● **Data extracts**:
= Beginning of Section =

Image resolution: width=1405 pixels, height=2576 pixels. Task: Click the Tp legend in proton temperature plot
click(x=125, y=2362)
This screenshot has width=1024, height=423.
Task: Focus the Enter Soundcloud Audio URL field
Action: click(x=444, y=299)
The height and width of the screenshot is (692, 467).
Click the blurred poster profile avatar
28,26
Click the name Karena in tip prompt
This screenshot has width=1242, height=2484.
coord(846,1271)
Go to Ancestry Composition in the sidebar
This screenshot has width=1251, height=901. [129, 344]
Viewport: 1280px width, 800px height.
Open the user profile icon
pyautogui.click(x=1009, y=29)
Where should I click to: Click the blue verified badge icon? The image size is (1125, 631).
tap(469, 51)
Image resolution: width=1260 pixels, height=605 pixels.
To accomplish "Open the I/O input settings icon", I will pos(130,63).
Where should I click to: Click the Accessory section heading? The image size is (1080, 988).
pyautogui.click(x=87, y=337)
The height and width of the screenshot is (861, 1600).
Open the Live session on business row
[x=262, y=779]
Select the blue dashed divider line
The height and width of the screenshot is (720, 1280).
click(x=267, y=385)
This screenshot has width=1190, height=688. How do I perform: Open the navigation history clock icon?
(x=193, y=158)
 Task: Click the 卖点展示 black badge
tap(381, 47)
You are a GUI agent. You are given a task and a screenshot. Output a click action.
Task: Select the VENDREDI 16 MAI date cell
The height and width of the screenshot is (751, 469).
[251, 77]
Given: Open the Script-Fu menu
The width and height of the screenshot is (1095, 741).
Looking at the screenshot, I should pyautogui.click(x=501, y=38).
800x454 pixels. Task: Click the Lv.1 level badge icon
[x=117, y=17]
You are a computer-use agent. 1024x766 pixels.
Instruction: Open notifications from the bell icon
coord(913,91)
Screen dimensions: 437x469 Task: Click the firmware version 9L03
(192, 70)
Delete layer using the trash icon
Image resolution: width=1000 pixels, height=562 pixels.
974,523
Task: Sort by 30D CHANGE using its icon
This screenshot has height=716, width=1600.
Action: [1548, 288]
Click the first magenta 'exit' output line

= End of Section =

● **What the task asks**: Identify each line in the records above containing the word "Select"; copy those lines.

● **Response to the exercise**:
Select the blue dashed divider line
Task: Select the VENDREDI 16 MAI date cell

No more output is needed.